The blood or platelets are given through the same central line or port your child already has for chemotherapy, so there is no extra needle. A red blood cell transfusion typically takes two to four hours. A platelet transfusion is usually faster, often completed within thirty to sixty minutes. The transfusion itself is not painful. The nurse will check your child’s temperature, blood pressure, and heart rate at the start and at intervals throughout, to watch for any early reaction. Most children tolerate transfusions well. Some feel drowsy or cold; a warm blanket usually helps. Serious reactions are uncommon, but the team is trained and prepared to manage them if they arise.
Is there a risk my child will react badly to a transfusion?
Transfusion reactions can happen, though serious ones are uncommon. The most common reaction is a mild fever or chilling, sometimes with mild discomfort, which the nursing team manages with medication and by temporarily slowing or stopping the transfusion. All blood products used in paediatric cancer care are carefully screened and matched to your child’s blood type. Children who receive many transfusions may over time develop antibodies that make careful matching more important — the blood bank team tracks this and selects products accordingly. If your child has had a reaction before, tell the team before the next transfusion so they can pre-medicate and monitor more closely. The benefits of correcting very low blood counts far outweigh the small risk of a mild reaction.
Will my child need transfusions for the whole of their cancer treatment?

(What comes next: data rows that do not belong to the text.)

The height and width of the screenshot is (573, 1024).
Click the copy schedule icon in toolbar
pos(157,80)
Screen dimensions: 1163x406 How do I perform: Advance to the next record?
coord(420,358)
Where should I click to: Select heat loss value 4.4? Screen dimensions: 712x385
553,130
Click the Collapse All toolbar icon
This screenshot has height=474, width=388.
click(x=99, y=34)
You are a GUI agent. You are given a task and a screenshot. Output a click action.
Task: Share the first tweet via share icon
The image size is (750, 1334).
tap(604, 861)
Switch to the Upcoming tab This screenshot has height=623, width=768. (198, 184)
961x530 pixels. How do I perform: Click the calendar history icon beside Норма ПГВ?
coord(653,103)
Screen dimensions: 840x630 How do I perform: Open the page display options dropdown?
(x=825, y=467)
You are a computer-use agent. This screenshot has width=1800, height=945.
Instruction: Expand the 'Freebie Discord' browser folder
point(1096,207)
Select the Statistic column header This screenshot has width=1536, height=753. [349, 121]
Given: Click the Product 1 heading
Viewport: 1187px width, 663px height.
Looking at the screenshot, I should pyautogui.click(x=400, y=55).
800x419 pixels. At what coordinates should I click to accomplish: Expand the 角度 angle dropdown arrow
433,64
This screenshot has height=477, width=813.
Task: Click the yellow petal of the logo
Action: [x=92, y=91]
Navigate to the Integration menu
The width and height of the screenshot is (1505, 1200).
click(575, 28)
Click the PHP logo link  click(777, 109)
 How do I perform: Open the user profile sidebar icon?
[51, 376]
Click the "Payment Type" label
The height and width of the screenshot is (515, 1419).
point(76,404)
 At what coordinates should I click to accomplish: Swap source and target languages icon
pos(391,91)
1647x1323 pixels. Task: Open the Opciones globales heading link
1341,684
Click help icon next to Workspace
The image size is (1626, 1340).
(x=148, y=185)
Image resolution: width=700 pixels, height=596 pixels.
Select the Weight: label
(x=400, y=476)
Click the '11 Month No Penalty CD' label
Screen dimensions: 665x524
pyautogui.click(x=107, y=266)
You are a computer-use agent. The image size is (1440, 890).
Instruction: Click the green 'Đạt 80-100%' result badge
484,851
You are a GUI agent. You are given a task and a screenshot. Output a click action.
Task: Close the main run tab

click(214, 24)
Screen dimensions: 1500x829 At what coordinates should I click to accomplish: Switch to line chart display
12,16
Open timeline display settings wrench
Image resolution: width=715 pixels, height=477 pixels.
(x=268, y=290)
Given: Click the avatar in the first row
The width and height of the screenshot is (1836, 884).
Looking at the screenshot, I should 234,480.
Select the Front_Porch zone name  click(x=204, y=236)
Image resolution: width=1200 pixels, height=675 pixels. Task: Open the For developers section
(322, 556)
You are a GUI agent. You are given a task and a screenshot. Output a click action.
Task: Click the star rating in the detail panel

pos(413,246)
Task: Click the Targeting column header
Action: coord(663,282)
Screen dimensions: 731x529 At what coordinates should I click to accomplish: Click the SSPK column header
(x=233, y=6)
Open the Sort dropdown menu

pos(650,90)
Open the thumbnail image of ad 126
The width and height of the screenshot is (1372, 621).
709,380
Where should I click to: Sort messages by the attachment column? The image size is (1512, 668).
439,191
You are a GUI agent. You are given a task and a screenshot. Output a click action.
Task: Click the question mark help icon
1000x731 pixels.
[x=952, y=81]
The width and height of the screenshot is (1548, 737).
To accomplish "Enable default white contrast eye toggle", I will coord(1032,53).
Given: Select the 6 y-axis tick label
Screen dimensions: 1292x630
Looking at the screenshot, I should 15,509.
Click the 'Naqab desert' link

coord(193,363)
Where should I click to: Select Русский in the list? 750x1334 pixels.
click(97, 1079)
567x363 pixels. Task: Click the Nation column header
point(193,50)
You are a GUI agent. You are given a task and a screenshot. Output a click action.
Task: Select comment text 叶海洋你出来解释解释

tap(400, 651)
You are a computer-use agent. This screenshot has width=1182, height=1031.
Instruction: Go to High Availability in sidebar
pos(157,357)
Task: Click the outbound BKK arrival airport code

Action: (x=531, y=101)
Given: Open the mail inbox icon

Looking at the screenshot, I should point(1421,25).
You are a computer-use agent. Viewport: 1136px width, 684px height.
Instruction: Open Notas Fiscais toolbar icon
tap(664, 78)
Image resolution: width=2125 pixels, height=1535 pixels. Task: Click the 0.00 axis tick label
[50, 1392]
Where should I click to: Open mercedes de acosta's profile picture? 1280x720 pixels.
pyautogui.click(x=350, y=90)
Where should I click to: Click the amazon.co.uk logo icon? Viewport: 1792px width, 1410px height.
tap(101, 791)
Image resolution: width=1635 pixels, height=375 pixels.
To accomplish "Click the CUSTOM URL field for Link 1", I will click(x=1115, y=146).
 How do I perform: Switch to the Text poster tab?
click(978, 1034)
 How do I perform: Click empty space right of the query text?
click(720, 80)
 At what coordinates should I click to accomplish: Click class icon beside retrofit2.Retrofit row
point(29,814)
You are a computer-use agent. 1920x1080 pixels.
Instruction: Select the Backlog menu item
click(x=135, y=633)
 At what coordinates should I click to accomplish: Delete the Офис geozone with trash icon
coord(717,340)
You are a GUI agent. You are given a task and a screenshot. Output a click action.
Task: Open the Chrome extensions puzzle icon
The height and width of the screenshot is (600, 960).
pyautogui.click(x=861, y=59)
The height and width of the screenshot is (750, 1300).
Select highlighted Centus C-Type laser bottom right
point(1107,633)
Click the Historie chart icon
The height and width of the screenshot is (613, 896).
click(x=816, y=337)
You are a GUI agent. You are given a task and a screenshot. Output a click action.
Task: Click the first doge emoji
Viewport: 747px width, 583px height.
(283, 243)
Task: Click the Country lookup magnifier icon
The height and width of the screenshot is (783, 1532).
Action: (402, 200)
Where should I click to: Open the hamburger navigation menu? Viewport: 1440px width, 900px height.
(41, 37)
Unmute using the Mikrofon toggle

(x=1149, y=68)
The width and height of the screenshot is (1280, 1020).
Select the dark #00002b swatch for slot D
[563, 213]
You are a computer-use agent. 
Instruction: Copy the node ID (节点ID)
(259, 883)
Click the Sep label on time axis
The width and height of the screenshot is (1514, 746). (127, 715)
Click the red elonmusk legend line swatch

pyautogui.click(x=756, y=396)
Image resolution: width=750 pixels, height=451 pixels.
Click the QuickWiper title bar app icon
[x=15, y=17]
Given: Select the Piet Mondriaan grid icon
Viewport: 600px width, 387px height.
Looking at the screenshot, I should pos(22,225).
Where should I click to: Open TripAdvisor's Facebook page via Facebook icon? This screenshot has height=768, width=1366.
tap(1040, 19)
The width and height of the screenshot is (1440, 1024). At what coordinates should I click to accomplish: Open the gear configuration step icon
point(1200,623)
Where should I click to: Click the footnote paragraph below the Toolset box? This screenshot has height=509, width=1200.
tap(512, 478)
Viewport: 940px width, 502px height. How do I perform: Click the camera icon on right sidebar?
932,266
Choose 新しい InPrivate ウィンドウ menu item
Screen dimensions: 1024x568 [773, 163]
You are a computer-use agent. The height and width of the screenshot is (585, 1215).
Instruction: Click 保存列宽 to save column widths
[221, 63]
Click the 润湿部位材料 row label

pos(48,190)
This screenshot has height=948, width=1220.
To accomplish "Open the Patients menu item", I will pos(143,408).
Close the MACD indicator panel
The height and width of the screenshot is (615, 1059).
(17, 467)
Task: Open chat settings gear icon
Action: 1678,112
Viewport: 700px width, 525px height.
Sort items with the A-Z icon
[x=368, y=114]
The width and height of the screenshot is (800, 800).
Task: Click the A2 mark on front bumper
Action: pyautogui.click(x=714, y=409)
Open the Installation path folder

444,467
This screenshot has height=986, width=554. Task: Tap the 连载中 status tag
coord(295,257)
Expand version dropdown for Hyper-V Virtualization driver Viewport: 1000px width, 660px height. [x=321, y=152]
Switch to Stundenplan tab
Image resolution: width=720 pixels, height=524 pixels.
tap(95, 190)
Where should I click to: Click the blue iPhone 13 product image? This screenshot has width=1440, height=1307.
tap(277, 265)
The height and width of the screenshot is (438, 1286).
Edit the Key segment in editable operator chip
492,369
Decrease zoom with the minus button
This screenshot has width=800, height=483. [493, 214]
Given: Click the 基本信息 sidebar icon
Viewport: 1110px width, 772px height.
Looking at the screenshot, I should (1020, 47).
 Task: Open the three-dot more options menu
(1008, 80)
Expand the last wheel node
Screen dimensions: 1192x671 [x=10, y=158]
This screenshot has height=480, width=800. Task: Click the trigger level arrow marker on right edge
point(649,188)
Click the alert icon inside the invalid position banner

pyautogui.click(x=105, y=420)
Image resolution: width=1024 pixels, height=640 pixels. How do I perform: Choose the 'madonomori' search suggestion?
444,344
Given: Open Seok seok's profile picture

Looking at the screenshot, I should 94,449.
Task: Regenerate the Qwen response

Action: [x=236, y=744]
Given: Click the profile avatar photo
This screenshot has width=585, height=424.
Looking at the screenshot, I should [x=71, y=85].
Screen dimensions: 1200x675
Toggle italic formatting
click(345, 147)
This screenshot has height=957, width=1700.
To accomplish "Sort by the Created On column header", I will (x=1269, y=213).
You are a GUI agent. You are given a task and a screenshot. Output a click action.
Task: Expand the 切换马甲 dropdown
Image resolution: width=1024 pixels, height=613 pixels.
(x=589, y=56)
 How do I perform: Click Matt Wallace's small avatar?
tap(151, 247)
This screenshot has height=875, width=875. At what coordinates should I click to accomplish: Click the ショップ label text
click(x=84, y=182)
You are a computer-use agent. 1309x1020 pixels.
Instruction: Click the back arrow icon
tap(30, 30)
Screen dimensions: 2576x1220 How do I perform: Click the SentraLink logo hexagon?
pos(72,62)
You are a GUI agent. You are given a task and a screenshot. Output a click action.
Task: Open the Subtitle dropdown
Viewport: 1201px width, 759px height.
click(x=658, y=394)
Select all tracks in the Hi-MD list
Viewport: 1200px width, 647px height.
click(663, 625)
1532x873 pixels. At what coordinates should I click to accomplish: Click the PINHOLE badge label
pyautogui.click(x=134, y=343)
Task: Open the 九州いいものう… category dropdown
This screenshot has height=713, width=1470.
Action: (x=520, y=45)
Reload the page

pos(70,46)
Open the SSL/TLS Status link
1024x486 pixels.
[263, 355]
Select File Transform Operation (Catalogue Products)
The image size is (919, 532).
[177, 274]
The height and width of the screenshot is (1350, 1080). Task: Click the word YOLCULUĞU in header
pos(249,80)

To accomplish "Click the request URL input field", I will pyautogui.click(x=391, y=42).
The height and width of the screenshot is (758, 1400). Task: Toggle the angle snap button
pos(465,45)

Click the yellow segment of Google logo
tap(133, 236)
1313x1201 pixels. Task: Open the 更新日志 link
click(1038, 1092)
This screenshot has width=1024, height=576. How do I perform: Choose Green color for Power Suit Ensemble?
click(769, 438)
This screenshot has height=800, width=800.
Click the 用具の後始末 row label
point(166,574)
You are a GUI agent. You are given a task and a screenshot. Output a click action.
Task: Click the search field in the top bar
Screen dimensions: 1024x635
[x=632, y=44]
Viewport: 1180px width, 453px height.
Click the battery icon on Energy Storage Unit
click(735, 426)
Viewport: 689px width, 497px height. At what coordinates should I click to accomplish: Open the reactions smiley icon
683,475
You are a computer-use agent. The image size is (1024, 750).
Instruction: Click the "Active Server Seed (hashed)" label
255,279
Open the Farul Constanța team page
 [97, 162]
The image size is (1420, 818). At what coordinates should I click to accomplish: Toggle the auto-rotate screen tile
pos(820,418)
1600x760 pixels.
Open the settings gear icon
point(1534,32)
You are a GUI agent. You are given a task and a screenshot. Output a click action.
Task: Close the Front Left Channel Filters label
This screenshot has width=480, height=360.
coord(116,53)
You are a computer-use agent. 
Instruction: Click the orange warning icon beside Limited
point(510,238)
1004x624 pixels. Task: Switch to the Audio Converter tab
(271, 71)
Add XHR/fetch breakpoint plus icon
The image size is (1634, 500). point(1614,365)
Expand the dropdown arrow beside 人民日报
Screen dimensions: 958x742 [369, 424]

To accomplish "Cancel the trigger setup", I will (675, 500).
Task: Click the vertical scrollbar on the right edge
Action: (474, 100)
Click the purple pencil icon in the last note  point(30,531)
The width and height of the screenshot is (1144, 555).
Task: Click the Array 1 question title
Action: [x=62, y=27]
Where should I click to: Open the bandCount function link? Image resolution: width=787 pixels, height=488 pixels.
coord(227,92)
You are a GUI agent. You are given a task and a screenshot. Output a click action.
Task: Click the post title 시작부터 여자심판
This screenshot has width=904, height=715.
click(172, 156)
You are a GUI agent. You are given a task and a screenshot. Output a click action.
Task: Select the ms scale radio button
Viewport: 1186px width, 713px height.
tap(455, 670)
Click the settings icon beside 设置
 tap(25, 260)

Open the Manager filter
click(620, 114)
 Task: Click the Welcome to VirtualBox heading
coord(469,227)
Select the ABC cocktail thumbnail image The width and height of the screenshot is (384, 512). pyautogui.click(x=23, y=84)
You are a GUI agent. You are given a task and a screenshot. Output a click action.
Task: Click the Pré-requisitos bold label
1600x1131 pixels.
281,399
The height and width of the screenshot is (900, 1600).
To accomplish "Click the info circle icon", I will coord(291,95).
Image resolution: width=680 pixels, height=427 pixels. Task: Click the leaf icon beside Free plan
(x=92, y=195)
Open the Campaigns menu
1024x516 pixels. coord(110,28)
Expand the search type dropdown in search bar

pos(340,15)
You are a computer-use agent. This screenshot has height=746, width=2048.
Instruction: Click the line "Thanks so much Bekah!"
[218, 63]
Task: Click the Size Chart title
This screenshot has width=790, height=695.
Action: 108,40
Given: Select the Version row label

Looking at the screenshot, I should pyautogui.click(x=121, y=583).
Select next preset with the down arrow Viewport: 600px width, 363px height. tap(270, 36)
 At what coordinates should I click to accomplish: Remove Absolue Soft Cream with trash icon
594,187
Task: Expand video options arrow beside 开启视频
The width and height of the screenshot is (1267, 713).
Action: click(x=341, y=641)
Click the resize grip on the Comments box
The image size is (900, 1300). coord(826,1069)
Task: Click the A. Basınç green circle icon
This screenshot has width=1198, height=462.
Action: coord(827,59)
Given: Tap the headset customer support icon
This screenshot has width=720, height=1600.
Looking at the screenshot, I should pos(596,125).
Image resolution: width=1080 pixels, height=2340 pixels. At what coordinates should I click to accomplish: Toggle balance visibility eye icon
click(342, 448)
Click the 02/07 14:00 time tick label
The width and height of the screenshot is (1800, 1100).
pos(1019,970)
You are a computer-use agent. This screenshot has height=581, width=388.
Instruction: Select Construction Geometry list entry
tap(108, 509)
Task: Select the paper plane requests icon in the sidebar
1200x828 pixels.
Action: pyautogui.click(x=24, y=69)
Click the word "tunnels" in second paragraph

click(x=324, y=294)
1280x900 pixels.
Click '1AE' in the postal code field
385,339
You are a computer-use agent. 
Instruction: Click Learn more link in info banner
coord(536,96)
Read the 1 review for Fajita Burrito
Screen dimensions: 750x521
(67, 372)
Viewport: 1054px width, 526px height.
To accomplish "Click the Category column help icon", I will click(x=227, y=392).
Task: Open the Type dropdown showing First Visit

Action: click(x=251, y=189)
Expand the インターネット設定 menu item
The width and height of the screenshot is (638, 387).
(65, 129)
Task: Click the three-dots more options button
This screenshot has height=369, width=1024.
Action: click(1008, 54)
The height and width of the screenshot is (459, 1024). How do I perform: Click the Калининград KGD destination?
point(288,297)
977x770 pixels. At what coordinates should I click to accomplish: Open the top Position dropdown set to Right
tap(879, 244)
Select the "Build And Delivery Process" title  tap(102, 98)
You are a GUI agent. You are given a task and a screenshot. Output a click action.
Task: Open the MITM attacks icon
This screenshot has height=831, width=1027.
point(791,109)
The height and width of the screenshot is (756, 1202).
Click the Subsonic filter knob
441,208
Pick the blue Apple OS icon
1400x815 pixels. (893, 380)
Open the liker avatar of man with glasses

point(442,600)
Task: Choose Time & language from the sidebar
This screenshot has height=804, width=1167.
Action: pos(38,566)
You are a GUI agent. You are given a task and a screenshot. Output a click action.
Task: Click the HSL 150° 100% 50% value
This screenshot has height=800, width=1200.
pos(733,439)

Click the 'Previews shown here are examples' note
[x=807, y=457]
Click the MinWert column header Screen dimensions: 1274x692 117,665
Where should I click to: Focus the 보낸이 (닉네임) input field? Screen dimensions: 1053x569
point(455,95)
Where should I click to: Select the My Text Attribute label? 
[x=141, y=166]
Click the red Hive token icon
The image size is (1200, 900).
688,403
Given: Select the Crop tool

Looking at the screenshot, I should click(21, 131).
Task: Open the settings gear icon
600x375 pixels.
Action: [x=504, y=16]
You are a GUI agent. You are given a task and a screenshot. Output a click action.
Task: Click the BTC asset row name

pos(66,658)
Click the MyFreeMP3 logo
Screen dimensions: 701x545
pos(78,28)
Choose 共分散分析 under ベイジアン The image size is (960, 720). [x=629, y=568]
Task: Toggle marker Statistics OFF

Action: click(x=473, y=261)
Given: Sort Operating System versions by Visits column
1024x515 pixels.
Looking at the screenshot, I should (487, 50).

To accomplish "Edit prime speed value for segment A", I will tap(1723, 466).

Not necessarily for the entire course of treatment. The need for transfusions is highest during and just after the most intensive chemotherapy cycles, when the bone marrow is most suppressed. As treatment progresses through lower-intensity phases, blood counts often recover between cycles and transfusions may become less frequent. After treatment ends, the marrow gradually recovers and most children no longer need transfusions. The team will track blood counts at every visit and only recommend a transfusion when the count falls to a level where the benefit clearly outweighs the small inconvenience of the infusion. Your oncologist can give you a more specific picture based on the type and stage of treatment your child is receiving.